For more than three decades, MarketCast’s market research has helped some of the world’s biggest media and entertainment companies, sports leagues and consumer brands launch new products and content. Today, our analysis of fan opinions help marketers and researchers better understand their core audiences and avid fans, including their preferences, tastes, opinions, as well as how they might act in a given situation.

Traditionally, we’ve done this by having researchers survey audiences with sample sizes ranging from a few hundred people to a few thousand, depending on the project. However, in the last few years, a fundamental shift has occurred from traditional research-based ways of gauging audience beliefs and behaviors to data-driven ways of analyzing how they actually behave, including what they watch, buy and listen to.

At MarketCast, we believe the fusion of primary research and big data science marks the industry’s most significant change since Arthur Nielsen pioneered market research in the 1930s.

While big-data-driven research is still in its infancy, the main difference between the two is that the big data approach relies heavily on passive data collection from larger audience samples and a wider range of data sources.

Passive datasets typically reflect consumer activity rather than intent.
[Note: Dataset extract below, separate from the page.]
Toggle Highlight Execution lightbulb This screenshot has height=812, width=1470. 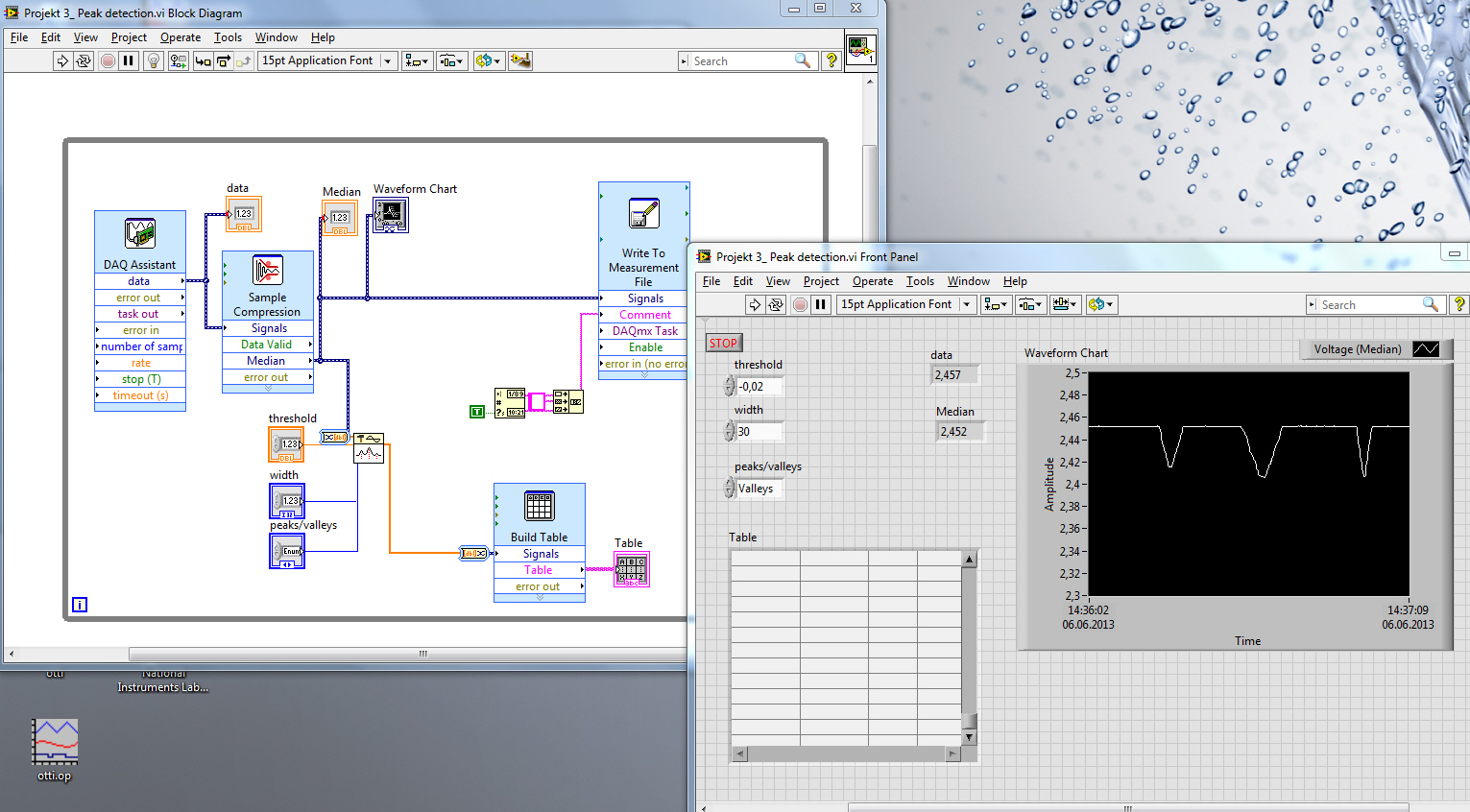153,60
If a market researcher asks someone about their plans to watch a movie or purchase a brand of beer, the answers will create a picture of their preferences but might not reflect their actual behavior. Whereas, if we look at the data about what they are watching on a streaming service or purchasing from the grocery store, we will understand their actions, but we might not understand what motivated them to act.

The ideal approach is to combine big datasets that reflect customer behavior with primary market research that can validate the big data’s representativeness and explain the motivations that lead to these behaviors.

Consider how MarketCast uses market research to help Hollywood studios, streaming services and TV networks generate feedback and understand viewing intent from test audiences. Our mix of qualitative and quantitative surveys and analysis helps studios fine-tune their marketing assets and teaser content to better appeal to target fans, helping them drive box office results and tune-in.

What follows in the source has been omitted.